### What the task requires
Wherever "block" turns up in the entries, copy out the line that holds it.

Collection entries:

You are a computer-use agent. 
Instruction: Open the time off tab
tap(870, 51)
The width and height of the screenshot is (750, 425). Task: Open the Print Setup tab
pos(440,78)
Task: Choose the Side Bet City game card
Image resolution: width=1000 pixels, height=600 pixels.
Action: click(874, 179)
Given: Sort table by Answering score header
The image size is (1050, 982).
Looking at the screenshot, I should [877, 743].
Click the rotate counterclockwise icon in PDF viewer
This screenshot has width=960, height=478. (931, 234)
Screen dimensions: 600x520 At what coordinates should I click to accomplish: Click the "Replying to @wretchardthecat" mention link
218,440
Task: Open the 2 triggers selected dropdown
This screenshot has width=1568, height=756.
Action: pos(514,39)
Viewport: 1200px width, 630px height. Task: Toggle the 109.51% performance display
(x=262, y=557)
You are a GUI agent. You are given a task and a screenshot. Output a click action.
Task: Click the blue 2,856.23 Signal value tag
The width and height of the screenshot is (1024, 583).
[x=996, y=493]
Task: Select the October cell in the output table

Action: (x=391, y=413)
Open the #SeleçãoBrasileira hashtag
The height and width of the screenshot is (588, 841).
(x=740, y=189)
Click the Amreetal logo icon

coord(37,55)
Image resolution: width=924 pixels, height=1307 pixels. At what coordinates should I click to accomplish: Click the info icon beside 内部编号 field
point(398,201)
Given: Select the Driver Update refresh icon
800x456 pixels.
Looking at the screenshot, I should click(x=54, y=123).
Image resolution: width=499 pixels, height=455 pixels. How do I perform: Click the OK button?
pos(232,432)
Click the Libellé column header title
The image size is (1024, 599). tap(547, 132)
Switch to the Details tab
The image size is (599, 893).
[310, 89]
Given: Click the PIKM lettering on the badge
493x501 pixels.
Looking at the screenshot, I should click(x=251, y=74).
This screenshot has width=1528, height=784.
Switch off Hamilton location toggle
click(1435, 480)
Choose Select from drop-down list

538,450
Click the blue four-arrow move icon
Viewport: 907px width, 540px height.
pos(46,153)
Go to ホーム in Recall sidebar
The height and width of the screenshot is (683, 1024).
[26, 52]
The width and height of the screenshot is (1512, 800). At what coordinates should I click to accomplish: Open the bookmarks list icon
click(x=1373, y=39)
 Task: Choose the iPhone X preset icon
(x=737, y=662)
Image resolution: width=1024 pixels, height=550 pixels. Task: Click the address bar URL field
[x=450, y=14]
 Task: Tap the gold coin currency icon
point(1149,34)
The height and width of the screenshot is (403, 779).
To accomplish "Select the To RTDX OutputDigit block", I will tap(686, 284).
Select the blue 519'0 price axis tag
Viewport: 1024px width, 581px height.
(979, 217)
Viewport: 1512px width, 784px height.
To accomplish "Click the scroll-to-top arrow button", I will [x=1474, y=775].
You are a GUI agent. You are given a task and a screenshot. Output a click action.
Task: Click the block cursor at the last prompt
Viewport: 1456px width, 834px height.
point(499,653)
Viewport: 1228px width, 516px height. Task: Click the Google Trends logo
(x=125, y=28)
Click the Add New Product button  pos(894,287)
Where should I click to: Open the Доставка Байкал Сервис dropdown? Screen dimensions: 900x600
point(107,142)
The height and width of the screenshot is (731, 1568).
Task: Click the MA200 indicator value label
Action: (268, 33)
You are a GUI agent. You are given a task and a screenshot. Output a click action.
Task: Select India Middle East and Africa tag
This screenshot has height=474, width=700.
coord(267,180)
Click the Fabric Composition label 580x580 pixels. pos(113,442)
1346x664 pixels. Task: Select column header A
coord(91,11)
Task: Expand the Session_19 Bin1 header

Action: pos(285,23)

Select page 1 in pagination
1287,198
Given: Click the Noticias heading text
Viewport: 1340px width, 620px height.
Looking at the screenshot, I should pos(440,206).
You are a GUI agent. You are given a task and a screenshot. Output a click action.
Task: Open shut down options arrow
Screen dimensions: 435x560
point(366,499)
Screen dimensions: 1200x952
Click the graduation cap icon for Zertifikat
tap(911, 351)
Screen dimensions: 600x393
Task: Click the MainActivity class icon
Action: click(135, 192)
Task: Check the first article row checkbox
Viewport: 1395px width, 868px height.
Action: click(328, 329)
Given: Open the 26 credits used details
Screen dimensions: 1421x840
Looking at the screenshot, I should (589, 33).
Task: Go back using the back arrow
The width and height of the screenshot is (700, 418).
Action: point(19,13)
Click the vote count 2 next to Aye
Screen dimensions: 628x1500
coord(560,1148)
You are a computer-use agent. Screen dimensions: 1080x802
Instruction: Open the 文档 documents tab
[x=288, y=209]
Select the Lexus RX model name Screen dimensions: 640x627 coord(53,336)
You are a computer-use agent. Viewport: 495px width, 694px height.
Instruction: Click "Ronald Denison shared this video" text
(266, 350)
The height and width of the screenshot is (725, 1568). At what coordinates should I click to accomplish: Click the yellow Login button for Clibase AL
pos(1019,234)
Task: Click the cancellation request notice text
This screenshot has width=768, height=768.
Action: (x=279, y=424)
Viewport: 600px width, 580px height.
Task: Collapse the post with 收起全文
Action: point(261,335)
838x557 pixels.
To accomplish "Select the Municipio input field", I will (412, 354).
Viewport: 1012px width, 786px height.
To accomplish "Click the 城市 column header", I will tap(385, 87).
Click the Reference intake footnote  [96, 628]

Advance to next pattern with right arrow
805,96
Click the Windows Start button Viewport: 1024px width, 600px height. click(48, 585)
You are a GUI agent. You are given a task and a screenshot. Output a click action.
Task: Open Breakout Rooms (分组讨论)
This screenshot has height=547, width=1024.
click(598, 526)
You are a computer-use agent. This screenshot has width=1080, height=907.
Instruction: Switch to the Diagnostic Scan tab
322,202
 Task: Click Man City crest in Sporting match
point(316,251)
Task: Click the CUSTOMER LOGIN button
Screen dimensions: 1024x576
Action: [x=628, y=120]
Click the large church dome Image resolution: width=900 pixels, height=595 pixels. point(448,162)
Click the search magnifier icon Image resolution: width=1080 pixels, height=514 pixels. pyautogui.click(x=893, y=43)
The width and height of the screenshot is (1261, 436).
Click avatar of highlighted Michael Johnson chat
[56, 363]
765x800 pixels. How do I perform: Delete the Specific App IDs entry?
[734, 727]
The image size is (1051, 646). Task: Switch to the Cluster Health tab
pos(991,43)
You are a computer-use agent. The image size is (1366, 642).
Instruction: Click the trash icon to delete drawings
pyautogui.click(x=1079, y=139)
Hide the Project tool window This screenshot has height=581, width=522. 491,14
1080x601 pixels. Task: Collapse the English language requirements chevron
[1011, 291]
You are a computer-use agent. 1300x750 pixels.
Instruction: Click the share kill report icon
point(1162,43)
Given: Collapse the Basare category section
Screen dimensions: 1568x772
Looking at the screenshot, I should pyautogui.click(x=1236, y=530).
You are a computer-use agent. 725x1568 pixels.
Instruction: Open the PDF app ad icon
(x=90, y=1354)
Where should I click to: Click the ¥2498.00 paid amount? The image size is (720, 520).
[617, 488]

### Solution below
To accomplish "Select the To RTDX OutputDigit block", I will tap(686, 284).
Task: Click the block cursor at the last prompt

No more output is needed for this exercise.